Una società (Autosalone Columbia s.n.c.) aveva ricevuto una sanzione pecuniaria perché non aveva comunicato all’autorità le generalità del conducente del proprio veicolo al momento di un’infrazione stradale. L’azienda aveva risposto all’invito spiegando che, a distanza di molti mesi, non era più possibile risalire al conducente. Il Giudice di pace di Aosta ha ritenuto irragionevole che la sanzione colpisse indifferentemente chi ignora la richiesta e chi risponde con una motivazione ragionevole.

La questione di legittimità costituzionale

Il Giudice di pace di Aosta ha impugnato il combinato disposto dell’art. 126-bis, comma 2, del d.lgs. n. 285 del 1992 (codice della strada) e dell’art. 180, comma 8, dello stesso decreto, in riferimento all’art. 3 della Costituzione, per presunta irragionevolezza e disparità di trattamento tra chi ha capacità patrimoniale di pagare la sanzione e chi non ce l’ha.

La decisione della Corte

La Corte dichiara la manifesta inammissibilità.

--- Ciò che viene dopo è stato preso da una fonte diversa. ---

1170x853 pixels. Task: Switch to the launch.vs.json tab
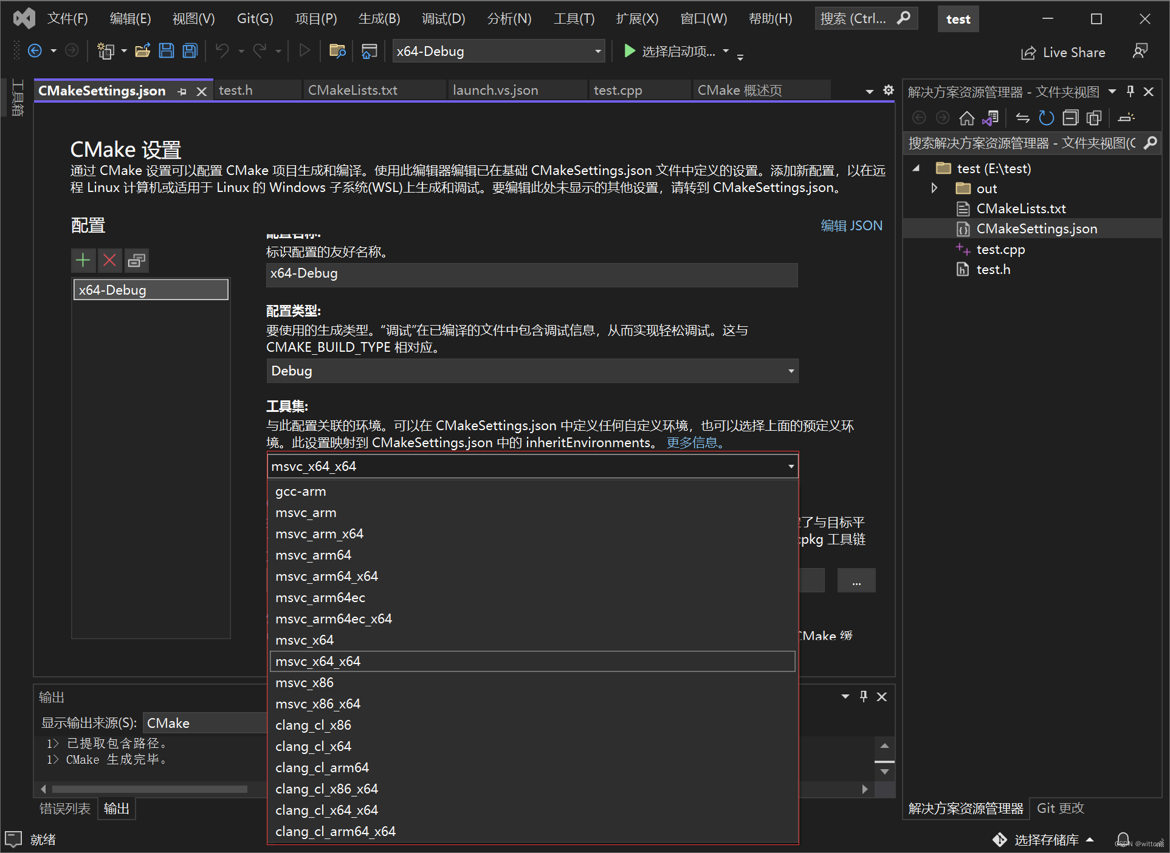pyautogui.click(x=495, y=90)
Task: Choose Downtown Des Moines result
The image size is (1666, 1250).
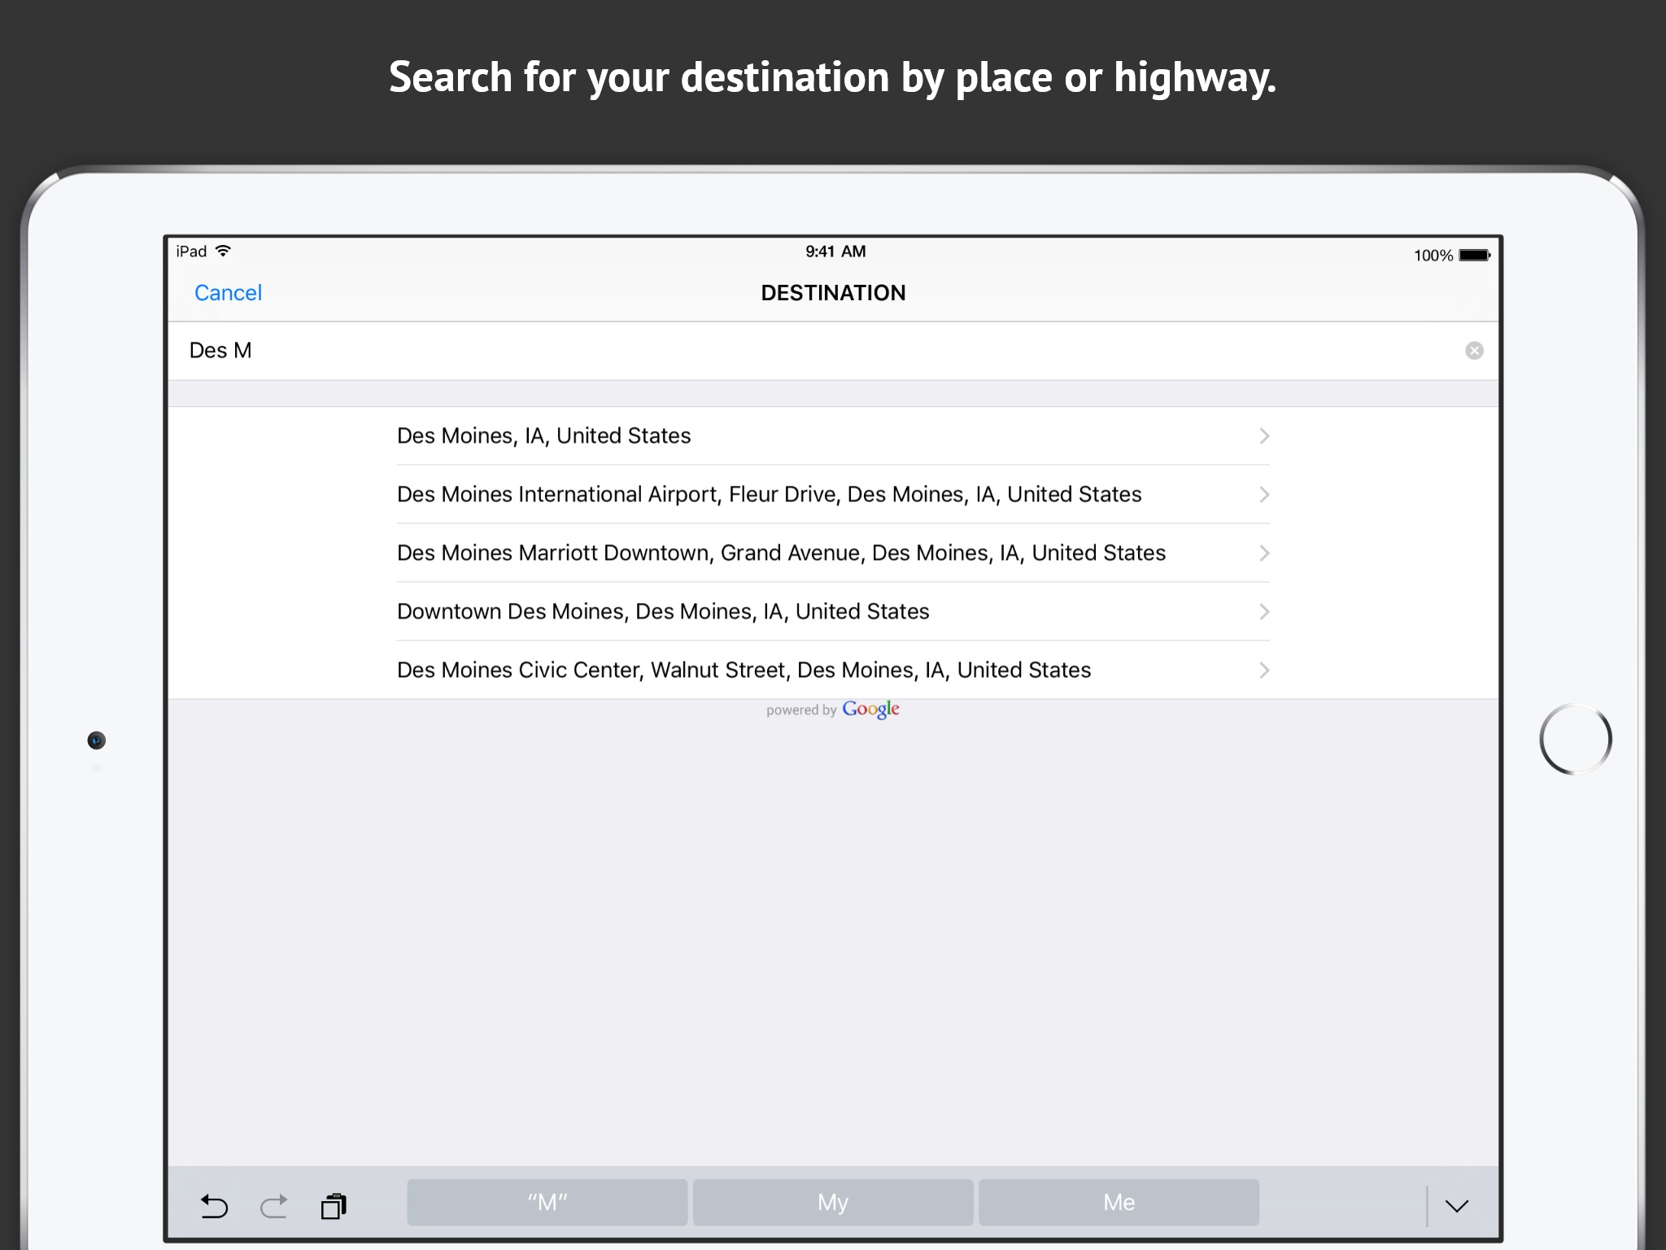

Quanto alla censura di disparità patrimoniale, l’ordinanza non contiene alcun riferimento alle condizioni economiche concrete del ricorrente, rendendo la questione astratta e ipotetica. Quanto all’irragionevolezza, il rimettente non ha esplorato la possibilità di un’interpretazione conforme a Costituzione: l’art. 126-bis potrebbe già permettere di distinguere tra chi ignora la richiesta e chi risponde adducendo un giustificato motivo, anche alla luce della disciplina generale sugli illeciti amministrativi (art. 3 della legge n. 689 del 1981, che esclude la responsabilità per caso fortuito o forza maggiore).

Il principio

Prima di sollevare questione di legittimità costituzionale, il giudice deve verificare se le norme impugnate possano essere interpretate in modo conforme alla Costituzione. La mancata esplorazione di tale possibilità rende la questione manifestamente inammissibile.

Domande e risposte

Il proprietario di un veicolo è sempre sanzionato se non comunica i dati del conducente?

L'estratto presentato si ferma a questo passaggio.